[PATCH v2 1/1] block: nvme-core: Scatter gather list support in the NVMe Block Driver

Tue Dec 17 07:25:14 EST 2013

Hi matthew,  Thanks for your suggestion. I have made the following changes in the block driver.

1. As far as SGL is concerned I could see slender increase in the iops when compared to PRP. For Ex: consider a scatter
   gather list point to a segment which is contiguous and it is multiples of 4k.
   In case of PRP it may take more than one entry for an individual IO transfer. As each of the PRP entry point to 4k size.
   In case of SGL it could be formed as a single data block descriptor. In that case the processing logic of SGL becomes
   simpler than PRP. But this kind of entry from the block layer is minimal. so,SGL can perform well at such scenarios.

  By default, driver uses PRP. I have made option using module parameter (use_sgl=1) for enabling the SGL in the IO path of
  the block driver. If SGL is not supported by any one of the controller, it will be switched to PRP and the module
  parameter does not take effect.

2. I have handled the driver to work with multiple controllers by adding following parameters in nvme_dev structure.

/* following function pointer sets the type of data transfer
+  * based on the controller support.it may be either SGL or PRP.
+  * This function pointers are assigned during initialization.
+  */
+
+  struct nvme_iod *
+  (*alloc_iod)(unsigned nseg, unsigned nbytes, gfp_t gfp);
+
+  int (*setup_xfer)(struct nvme_dev *dev, struct nvme_common_command *cmd,
+                    struct nvme_iod *iod, int total_len, gfp_t gfp);
+
+  void (*release_iod)(struct nvme_dev *dev, struct nvme_iod *iod);

   So, depending on the driver instance the corresponding mode of transfer will be called during IO.

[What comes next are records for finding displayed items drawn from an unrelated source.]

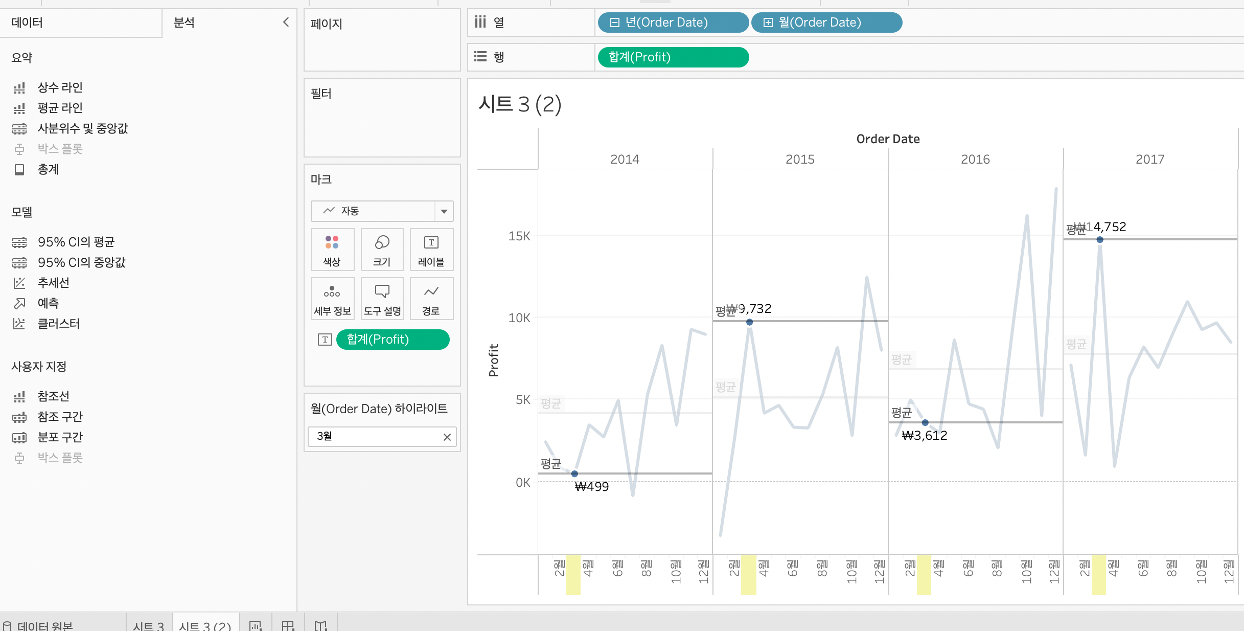Viewport: 1244px width, 631px height.
Task: Collapse the side pane with chevron
Action: [286, 22]

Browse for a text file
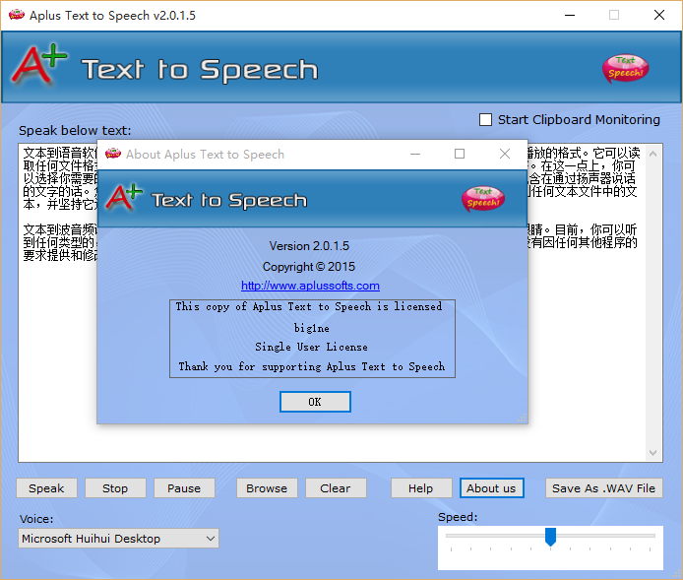click(x=267, y=488)
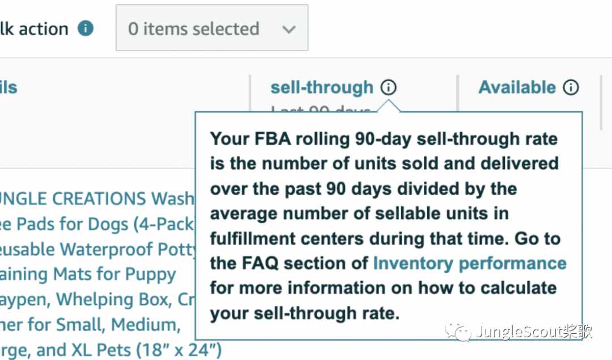Click the 'Whelping Box' product title line
The image size is (612, 360).
(97, 299)
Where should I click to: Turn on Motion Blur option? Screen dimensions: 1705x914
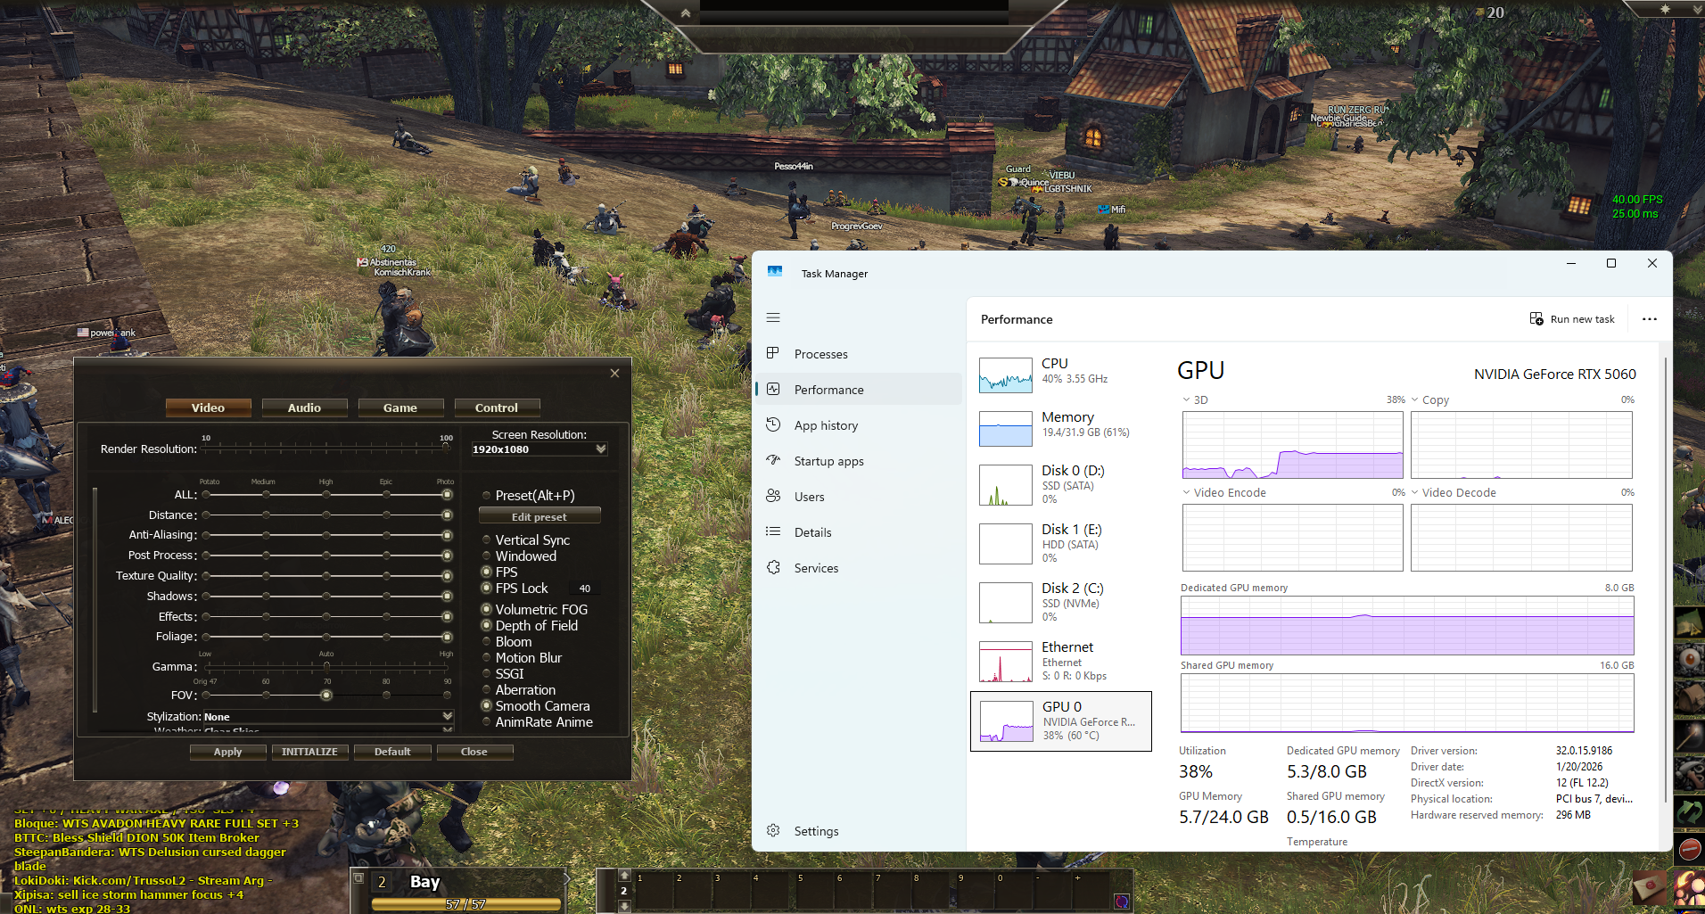487,658
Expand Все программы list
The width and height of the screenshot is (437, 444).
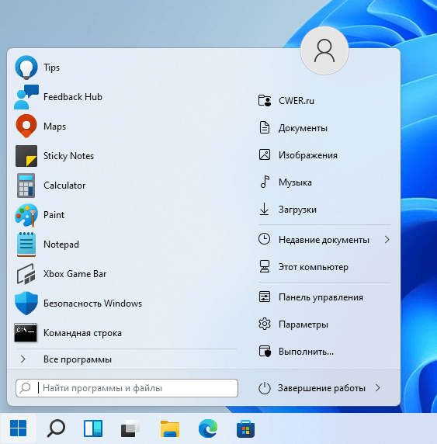(x=125, y=359)
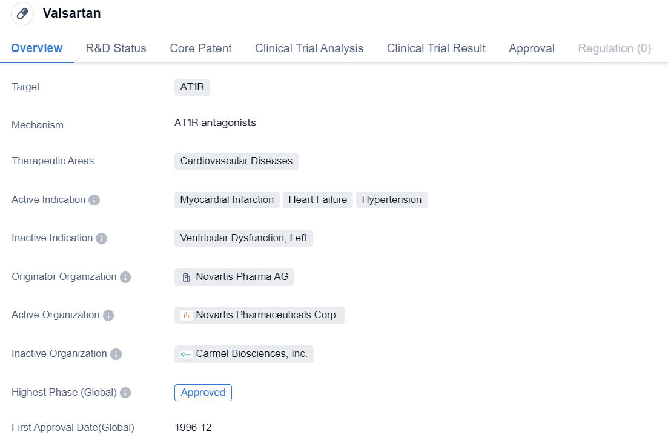
Task: Open the Myocardial Infarction indication tag
Action: coord(227,200)
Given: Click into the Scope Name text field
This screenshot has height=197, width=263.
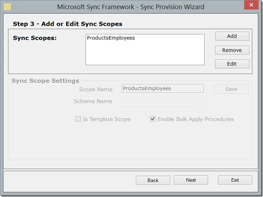Looking at the screenshot, I should [x=163, y=88].
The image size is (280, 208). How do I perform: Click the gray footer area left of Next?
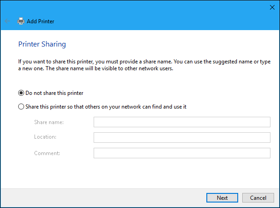pyautogui.click(x=100, y=198)
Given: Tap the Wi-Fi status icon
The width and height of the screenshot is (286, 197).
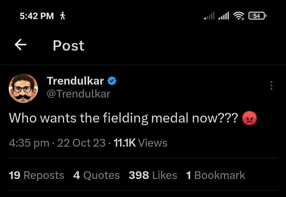Looking at the screenshot, I should [x=239, y=16].
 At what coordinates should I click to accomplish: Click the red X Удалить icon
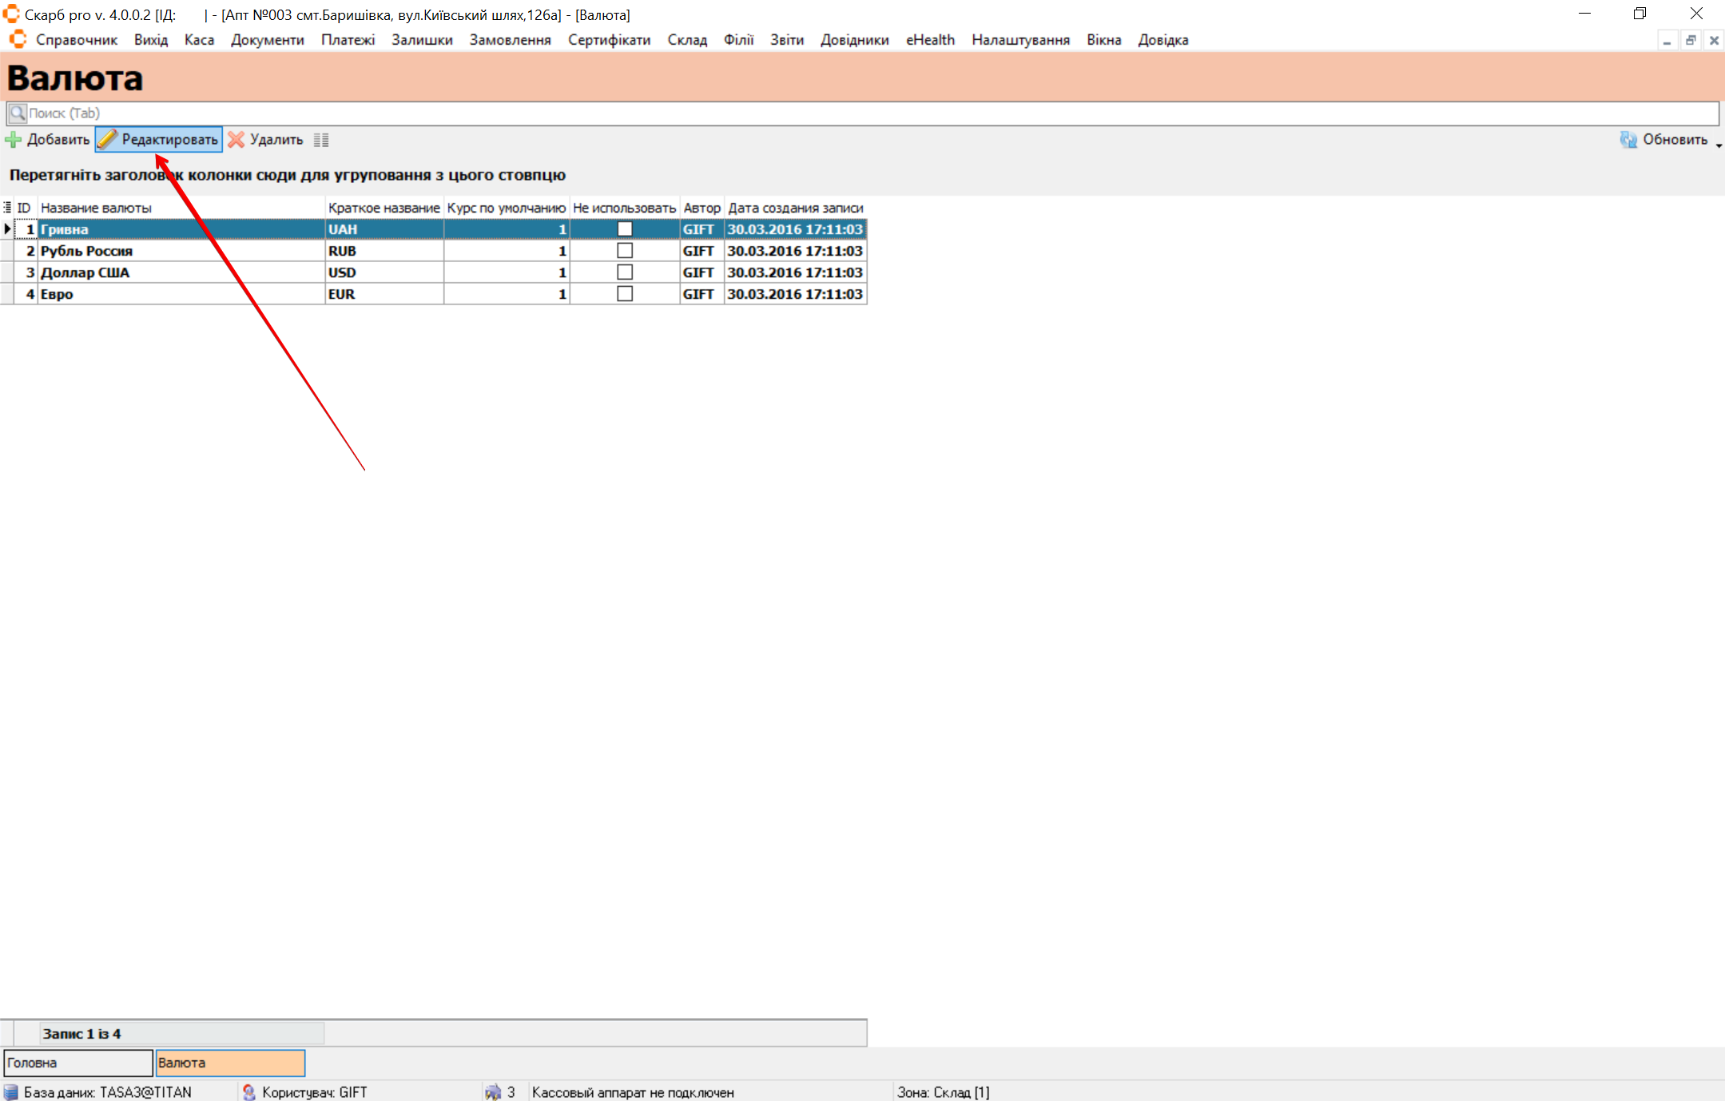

3. Modified the structure nvme_common_command by including the anonymous structures for SGL and PRP.
4. Modified the IOCTL path to support both SGL and PRP mode of data transfer.

Signed-off-by: Rajiv Shanmugam Madeswaran <smrajiv15 at gmail.com>
---
 drivers/block/nvme-core.c |  266 +++++++++++++++++++++++++++++++++++++++-----
 include/linux/nvme.h      |   41 +++++++-
 include/uapi/linux/nvme.h |   20 +++-
 3 files changed, 290 insertions(+), 37 deletions(-)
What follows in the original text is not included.